BEGIN Input for this task

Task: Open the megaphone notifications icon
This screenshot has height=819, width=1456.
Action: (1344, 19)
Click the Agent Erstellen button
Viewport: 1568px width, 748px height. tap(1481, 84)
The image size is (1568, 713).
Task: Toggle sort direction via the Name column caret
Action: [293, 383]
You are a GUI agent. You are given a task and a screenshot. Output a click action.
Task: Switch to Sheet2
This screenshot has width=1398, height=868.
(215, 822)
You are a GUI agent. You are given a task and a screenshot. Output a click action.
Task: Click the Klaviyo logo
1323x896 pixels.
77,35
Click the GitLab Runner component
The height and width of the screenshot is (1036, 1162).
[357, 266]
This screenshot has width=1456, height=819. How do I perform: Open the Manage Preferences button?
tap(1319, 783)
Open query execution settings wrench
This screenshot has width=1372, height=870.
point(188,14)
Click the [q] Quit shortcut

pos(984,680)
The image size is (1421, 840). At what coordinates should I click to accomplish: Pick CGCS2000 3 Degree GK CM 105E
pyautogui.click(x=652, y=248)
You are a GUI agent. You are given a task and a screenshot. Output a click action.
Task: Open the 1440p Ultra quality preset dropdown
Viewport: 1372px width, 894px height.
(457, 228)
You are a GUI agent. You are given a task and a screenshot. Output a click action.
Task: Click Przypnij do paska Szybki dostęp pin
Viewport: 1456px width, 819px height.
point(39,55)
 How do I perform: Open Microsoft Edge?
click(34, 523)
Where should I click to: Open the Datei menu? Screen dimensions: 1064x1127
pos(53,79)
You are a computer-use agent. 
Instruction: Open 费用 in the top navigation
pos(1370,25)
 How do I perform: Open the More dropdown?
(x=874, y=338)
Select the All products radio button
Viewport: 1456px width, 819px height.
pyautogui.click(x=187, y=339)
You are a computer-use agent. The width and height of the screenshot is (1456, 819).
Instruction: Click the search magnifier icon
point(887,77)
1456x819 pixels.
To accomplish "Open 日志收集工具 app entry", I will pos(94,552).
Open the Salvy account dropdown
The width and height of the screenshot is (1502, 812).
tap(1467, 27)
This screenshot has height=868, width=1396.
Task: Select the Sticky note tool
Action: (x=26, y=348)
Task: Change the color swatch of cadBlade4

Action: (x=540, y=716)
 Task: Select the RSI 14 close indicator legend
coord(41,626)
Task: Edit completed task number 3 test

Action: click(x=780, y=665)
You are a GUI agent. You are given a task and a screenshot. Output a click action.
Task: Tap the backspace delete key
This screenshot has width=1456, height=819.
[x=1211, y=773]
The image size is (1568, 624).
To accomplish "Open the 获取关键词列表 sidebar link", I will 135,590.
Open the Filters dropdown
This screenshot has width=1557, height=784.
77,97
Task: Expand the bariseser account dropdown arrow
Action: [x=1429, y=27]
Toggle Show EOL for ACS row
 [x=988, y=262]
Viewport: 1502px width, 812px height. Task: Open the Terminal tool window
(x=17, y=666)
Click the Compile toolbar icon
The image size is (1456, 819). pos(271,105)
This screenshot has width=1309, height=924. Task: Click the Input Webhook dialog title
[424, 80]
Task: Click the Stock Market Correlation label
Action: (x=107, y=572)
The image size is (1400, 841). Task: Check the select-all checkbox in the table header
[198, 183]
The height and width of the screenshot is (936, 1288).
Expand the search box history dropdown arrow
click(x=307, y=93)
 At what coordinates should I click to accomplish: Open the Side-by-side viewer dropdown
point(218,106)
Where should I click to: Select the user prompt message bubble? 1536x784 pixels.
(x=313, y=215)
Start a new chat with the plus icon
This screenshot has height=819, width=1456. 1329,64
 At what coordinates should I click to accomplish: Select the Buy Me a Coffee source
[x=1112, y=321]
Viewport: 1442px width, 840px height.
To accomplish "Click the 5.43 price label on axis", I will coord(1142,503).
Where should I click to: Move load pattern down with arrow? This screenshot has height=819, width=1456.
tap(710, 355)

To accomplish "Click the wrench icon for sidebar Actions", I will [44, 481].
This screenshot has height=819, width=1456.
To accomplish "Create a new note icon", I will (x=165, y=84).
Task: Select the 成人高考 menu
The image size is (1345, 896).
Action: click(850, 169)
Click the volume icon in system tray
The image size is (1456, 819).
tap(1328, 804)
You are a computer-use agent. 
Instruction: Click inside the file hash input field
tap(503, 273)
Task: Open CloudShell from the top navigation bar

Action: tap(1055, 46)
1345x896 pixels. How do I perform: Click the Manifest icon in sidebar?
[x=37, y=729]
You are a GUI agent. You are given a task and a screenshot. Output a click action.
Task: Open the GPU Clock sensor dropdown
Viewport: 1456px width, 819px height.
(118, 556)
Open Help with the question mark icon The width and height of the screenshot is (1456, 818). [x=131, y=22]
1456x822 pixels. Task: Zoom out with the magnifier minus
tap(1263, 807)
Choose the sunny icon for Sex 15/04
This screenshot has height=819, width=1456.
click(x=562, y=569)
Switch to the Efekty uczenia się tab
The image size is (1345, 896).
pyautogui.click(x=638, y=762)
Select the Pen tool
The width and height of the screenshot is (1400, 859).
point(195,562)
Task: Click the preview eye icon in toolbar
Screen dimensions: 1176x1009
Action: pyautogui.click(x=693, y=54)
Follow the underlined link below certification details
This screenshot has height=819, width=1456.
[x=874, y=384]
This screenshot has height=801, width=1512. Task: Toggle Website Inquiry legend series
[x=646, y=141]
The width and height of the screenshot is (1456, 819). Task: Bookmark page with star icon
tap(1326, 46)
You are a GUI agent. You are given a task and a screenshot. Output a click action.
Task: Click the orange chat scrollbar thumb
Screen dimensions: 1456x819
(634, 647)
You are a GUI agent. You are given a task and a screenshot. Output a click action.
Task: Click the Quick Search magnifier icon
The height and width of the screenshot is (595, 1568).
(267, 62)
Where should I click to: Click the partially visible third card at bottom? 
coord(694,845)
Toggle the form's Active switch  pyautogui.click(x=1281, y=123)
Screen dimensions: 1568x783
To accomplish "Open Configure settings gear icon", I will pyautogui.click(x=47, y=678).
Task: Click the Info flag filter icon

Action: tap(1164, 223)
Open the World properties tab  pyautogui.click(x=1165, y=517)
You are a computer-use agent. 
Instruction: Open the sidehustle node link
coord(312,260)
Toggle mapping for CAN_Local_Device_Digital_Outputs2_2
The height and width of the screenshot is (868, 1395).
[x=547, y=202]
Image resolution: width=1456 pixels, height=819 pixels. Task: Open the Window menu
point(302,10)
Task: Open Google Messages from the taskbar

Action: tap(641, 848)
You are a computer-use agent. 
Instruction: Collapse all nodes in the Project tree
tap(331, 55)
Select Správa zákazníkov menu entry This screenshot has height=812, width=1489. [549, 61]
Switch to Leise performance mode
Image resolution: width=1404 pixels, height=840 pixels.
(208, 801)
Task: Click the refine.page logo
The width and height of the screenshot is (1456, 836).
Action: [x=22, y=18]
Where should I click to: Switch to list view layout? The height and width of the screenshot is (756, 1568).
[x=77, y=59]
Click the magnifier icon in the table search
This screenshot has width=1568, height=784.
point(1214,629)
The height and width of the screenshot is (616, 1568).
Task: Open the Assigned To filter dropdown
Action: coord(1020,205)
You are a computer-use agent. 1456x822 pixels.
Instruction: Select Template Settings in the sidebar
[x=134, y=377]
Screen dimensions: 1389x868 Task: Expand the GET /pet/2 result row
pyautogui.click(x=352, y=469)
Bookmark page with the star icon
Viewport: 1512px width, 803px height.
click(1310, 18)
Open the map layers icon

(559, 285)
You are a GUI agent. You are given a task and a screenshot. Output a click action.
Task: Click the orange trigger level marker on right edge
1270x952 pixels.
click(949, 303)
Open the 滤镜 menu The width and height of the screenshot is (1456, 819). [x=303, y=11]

END Input for this task

What this task involves:
Look through the data above for the word "logo". Report each line where it occurs.

Response below:
Task: Click the Klaviyo logo
Task: Click the refine.page logo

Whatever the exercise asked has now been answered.